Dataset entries

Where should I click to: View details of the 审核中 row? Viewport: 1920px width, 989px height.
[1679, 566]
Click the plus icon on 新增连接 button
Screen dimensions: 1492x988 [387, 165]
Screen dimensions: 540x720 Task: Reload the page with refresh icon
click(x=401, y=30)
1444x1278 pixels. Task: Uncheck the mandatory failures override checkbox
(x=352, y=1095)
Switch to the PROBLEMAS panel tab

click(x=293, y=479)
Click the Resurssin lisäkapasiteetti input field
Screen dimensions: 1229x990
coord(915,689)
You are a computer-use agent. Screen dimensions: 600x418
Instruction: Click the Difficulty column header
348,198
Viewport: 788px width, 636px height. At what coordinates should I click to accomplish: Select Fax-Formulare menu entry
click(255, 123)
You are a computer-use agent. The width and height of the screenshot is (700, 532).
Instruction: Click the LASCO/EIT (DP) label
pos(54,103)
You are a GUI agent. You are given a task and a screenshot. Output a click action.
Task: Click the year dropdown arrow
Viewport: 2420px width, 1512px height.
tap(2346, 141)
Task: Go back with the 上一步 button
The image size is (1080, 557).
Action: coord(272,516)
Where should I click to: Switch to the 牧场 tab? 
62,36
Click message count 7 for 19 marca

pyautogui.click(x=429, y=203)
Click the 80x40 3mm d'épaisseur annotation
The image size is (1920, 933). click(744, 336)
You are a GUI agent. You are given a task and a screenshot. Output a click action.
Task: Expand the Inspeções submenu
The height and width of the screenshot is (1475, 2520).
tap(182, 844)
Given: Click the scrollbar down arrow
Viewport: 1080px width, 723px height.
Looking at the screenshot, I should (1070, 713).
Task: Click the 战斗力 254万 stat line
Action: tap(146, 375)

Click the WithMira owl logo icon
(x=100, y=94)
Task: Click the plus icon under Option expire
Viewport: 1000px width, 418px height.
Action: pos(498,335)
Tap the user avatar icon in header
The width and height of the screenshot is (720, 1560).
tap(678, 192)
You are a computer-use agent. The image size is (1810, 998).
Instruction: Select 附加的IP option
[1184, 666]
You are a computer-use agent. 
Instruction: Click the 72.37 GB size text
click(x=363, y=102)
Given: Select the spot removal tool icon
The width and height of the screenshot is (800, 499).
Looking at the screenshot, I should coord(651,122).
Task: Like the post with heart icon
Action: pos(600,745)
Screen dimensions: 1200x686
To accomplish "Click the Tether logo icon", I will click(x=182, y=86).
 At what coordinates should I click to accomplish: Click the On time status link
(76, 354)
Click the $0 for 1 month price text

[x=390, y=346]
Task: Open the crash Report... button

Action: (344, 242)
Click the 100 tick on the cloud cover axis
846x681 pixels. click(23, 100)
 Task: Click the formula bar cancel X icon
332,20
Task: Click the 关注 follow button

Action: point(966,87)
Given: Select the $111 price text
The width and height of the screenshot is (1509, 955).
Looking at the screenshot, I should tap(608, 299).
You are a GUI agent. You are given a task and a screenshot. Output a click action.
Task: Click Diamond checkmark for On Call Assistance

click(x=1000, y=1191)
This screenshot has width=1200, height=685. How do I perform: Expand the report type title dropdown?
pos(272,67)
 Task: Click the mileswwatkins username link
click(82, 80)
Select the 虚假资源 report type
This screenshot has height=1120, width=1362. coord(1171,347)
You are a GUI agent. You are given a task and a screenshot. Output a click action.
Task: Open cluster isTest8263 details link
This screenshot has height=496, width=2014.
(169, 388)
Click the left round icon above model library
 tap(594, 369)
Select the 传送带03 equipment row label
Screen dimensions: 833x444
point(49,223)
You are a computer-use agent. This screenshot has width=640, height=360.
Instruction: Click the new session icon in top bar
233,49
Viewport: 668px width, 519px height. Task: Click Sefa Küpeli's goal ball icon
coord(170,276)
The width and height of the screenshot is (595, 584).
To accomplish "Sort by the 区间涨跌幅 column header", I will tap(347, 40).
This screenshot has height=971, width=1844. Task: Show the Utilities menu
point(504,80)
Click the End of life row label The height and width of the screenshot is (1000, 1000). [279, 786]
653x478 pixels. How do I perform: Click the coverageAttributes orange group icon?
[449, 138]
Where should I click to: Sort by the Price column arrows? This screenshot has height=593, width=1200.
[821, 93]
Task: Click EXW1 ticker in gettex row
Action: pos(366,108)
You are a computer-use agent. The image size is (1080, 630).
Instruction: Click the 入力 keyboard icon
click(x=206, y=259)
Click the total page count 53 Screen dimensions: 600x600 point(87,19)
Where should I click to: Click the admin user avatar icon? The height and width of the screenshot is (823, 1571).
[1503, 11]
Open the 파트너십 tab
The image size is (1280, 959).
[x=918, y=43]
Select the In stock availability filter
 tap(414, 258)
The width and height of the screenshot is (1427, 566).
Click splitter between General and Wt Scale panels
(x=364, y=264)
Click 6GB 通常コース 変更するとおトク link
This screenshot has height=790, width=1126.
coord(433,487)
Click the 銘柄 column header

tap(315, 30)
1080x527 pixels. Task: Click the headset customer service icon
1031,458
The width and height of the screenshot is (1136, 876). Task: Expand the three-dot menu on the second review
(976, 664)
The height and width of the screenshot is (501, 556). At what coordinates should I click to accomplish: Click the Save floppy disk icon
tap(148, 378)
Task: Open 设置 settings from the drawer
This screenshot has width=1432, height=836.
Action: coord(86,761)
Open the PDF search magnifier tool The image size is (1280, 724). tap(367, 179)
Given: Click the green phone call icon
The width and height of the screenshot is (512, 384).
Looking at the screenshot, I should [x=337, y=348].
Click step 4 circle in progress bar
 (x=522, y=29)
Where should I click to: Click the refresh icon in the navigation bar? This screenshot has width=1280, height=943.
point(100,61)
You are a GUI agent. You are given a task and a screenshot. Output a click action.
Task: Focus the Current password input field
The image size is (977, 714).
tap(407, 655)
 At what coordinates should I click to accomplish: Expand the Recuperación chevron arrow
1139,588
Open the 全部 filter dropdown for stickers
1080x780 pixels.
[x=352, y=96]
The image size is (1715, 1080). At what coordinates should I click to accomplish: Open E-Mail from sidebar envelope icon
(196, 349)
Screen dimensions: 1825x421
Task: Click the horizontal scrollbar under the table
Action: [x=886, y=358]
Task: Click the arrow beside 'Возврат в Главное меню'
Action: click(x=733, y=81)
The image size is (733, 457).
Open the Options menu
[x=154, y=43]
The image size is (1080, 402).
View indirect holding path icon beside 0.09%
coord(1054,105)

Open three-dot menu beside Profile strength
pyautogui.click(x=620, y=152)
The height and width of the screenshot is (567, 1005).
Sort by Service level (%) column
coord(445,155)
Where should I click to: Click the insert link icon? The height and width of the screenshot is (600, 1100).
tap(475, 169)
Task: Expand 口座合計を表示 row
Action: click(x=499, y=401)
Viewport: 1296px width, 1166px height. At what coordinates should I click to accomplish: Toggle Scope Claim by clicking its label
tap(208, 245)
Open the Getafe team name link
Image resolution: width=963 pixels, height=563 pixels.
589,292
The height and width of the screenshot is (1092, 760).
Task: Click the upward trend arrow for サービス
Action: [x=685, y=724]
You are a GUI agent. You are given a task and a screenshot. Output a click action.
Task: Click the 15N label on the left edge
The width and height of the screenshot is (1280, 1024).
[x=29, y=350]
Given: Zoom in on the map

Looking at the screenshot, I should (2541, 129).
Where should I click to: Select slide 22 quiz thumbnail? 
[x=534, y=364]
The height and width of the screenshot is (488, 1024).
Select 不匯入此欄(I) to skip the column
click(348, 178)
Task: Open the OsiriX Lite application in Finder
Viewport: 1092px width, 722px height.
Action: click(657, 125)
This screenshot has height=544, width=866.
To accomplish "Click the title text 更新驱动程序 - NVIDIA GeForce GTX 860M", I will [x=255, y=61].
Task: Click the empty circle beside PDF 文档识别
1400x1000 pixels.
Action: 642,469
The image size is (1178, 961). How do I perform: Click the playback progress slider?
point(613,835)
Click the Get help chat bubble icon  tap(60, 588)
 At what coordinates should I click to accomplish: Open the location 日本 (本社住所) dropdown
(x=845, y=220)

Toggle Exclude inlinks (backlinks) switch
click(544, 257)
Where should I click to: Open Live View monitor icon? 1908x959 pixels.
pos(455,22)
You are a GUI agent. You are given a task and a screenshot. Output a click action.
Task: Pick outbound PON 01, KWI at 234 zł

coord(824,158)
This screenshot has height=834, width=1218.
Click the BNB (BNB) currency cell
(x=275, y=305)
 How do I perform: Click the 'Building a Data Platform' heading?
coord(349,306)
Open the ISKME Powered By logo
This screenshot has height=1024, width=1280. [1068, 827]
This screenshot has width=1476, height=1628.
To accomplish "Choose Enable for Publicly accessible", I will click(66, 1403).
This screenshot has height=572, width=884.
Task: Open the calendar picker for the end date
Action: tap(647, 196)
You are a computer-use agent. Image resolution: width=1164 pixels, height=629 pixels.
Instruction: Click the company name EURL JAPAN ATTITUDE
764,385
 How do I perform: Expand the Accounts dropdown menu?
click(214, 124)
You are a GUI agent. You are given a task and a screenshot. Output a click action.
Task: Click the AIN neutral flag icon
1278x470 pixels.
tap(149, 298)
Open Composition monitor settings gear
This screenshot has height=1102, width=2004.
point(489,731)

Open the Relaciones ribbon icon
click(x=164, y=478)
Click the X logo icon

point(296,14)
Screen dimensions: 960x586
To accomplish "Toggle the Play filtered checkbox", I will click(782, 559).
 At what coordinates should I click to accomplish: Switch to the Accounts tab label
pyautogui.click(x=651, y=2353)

- **Exercise instructions**:
Each line above that contains the string "tool" counts once; give the number of such lines and nothing more.

- **Written reply**:
2